▶ _Task instructions_
Rewrite the part of the records that opens with the line containing "Choose the Cloud Computing tile" and runs through the end of the records as a Markdown table with the columns Row and Line. Put one non-blank line in each row, skip blank lines, and leave out the pictures.

▶ _Supplied data_
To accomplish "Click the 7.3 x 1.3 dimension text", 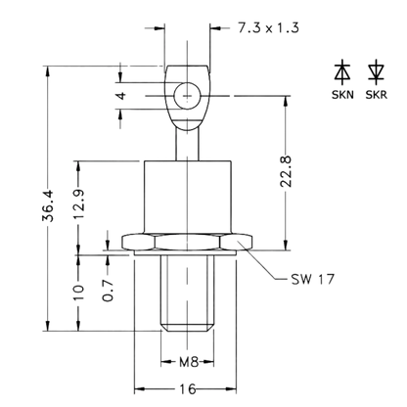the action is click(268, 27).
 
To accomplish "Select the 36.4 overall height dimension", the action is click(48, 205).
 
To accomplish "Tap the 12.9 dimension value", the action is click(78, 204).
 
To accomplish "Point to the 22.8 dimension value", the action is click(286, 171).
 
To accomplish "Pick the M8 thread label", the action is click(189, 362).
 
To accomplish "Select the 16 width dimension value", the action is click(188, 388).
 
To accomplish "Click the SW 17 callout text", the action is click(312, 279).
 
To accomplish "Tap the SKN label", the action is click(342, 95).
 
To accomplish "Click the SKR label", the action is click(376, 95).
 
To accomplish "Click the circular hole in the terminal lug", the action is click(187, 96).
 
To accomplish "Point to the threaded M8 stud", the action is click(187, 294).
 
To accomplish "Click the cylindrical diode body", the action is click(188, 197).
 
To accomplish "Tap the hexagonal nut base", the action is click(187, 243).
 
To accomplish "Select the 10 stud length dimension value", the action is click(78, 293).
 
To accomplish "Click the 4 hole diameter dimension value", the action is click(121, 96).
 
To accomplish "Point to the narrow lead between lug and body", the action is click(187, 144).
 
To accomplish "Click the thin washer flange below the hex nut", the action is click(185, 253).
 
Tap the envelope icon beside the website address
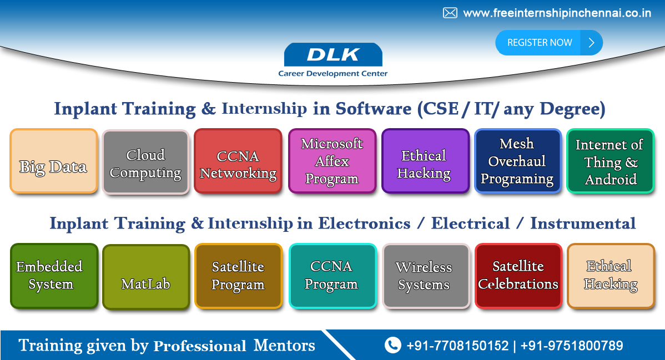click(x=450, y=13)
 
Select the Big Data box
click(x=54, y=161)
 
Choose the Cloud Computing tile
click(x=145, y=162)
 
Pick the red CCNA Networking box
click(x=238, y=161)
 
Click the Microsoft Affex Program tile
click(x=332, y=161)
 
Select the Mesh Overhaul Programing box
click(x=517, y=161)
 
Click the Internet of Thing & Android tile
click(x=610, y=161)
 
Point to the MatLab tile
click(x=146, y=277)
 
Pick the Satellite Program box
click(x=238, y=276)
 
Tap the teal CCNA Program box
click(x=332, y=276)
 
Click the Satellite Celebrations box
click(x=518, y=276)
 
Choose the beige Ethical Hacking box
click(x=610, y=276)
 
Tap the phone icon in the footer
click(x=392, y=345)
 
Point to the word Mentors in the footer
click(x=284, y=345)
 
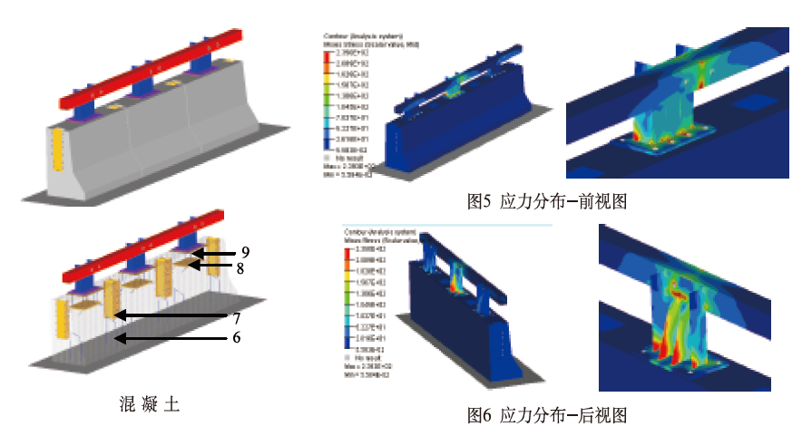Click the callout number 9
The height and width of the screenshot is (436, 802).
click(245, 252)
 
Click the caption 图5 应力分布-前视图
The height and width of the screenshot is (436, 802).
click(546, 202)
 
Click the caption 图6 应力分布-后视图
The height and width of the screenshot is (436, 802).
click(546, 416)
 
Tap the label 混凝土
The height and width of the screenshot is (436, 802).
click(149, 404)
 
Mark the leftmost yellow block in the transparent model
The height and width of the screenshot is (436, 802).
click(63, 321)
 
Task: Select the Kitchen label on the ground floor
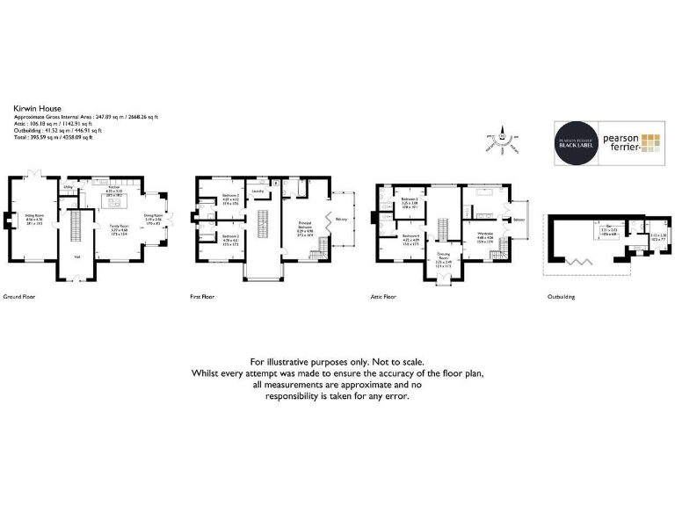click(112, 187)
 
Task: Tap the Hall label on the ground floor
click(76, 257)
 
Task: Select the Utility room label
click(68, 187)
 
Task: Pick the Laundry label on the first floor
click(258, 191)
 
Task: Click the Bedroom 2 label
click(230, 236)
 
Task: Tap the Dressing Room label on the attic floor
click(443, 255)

▶ _Response to this task_
| Row | Line |
|---|---|
| 1 | Choose the Cloud Computing tile |
| 2 | click(x=145, y=162) |
| 3 | Pick the red CCNA Networking box |
| 4 | click(x=238, y=161) |
| 5 | Click the Microsoft Affex Program tile |
| 6 | click(x=332, y=161) |
| 7 | Select the Mesh Overhaul Programing box |
| 8 | click(x=517, y=161) |
| 9 | Click the Internet of Thing & Android tile |
| 10 | click(x=610, y=161) |
| 11 | Point to the MatLab tile |
| 12 | click(x=146, y=277) |
| 13 | Pick the Satellite Program box |
| 14 | click(x=238, y=276) |
| 15 | Tap the teal CCNA Program box |
| 16 | click(x=332, y=276) |
| 17 | Click the Satellite Celebrations box |
| 18 | click(x=518, y=276) |
| 19 | Choose the beige Ethical Hacking box |
| 20 | click(x=610, y=276) |
| 21 | Tap the phone icon in the footer |
| 22 | click(x=392, y=345) |
| 23 | Point to the word Mentors in the footer |
| 24 | click(x=284, y=345) |
| 25 | Click the callout number 9 |
| 26 | The height and width of the screenshot is (436, 802). |
| 27 | click(245, 252) |
| 28 | Click the caption 图5 应力分布-前视图 |
| 29 | The height and width of the screenshot is (436, 802). |
| 30 | click(546, 202) |
| 31 | Click the caption 图6 应力分布-后视图 |
| 32 | The height and width of the screenshot is (436, 802). |
| 33 | click(546, 416) |
| 34 | Tap the label 混凝土 |
| 35 | The height and width of the screenshot is (436, 802). |
| 36 | click(149, 404) |
| 37 | Mark the leftmost yellow block in the transparent model |
| 38 | The height and width of the screenshot is (436, 802). |
| 39 | click(63, 321) |
| 40 | Task: Select the Kitchen label on the ground floor |
| 41 | click(112, 187) |
| 42 | Task: Tap the Hall label on the ground floor |
| 43 | click(76, 257) |
| 44 | Task: Select the Utility room label |
| 45 | click(68, 187) |
| 46 | Task: Pick the Laundry label on the first floor |
| 47 | click(258, 191) |
| 48 | Task: Click the Bedroom 2 label |
| 49 | click(230, 236) |
| 50 | Task: Tap the Dressing Room label on the attic floor |
| 51 | click(443, 255) |